Source information ▸
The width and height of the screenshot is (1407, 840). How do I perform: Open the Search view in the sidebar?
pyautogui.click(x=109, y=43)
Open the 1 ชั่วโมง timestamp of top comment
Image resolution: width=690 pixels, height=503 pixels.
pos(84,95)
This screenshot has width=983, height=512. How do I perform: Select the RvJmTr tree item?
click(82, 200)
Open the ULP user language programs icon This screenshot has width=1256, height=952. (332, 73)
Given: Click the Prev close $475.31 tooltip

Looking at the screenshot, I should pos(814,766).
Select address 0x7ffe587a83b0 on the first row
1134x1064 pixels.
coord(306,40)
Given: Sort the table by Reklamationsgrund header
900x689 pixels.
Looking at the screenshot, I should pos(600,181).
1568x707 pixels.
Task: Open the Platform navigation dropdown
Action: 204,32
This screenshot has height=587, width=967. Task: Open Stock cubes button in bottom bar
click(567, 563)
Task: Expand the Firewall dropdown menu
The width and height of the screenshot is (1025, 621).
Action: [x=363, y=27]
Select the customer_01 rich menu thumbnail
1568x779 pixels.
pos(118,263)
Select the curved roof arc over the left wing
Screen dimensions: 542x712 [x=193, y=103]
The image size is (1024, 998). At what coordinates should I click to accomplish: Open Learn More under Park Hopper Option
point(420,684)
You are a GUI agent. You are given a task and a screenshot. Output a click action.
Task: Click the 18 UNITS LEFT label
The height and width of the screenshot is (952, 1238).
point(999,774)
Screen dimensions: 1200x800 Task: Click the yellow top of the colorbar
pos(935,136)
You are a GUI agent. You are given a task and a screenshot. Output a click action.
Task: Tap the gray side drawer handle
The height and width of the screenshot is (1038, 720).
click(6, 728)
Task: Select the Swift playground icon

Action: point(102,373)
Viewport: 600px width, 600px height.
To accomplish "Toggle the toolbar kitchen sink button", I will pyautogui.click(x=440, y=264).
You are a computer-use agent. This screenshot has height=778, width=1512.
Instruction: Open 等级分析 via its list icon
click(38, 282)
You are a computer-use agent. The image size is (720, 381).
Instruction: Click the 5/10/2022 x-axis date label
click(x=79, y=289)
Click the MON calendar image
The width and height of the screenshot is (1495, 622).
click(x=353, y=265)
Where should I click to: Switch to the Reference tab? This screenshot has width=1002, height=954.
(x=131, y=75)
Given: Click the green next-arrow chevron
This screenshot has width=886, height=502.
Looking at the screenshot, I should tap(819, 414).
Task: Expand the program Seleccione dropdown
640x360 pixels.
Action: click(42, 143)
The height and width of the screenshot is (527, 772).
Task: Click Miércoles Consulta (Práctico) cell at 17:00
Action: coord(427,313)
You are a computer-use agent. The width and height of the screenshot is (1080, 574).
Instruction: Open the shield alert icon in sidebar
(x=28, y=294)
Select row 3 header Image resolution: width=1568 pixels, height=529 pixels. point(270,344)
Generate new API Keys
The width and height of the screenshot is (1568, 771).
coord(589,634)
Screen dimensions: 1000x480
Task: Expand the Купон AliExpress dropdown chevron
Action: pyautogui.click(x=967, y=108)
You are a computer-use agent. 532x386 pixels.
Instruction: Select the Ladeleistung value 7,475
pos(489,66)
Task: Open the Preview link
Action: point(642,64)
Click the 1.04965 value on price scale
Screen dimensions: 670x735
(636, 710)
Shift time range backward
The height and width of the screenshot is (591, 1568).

Task goal ▸
Copy the line containing "The height and width of the screenshot is (1038, 720)." and every line after it, through the last line of the records. Include nothing else.

Written response ▸
The height and width of the screenshot is (1038, 720).
click(6, 728)
Task: Select the Swift playground icon

Action: point(102,373)
Viewport: 600px width, 600px height.
To accomplish "Toggle the toolbar kitchen sink button", I will pyautogui.click(x=440, y=264).
You are a computer-use agent. This screenshot has height=778, width=1512.
Instruction: Open 等级分析 via its list icon
click(38, 282)
You are a computer-use agent. The image size is (720, 381).
Instruction: Click the 5/10/2022 x-axis date label
click(x=79, y=289)
Click the MON calendar image
The width and height of the screenshot is (1495, 622).
click(x=353, y=265)
Where should I click to: Switch to the Reference tab? This screenshot has width=1002, height=954.
(x=131, y=75)
Given: Click the green next-arrow chevron
This screenshot has width=886, height=502.
Looking at the screenshot, I should tap(819, 414).
Task: Expand the program Seleccione dropdown
640x360 pixels.
Action: click(42, 143)
The height and width of the screenshot is (527, 772).
Task: Click Miércoles Consulta (Práctico) cell at 17:00
Action: coord(427,313)
You are a computer-use agent. The width and height of the screenshot is (1080, 574).
Instruction: Open the shield alert icon in sidebar
(x=28, y=294)
Select row 3 header Image resolution: width=1568 pixels, height=529 pixels. point(270,344)
Generate new API Keys
The width and height of the screenshot is (1568, 771).
coord(589,634)
Screen dimensions: 1000x480
Task: Expand the Купон AliExpress dropdown chevron
Action: pyautogui.click(x=967, y=108)
You are a computer-use agent. 532x386 pixels.
Instruction: Select the Ladeleistung value 7,475
pos(489,66)
Task: Open the Preview link
Action: point(642,64)
Click the 1.04965 value on price scale
Screen dimensions: 670x735
(636, 710)
Shift time range backward
The height and width of the screenshot is (591, 1568).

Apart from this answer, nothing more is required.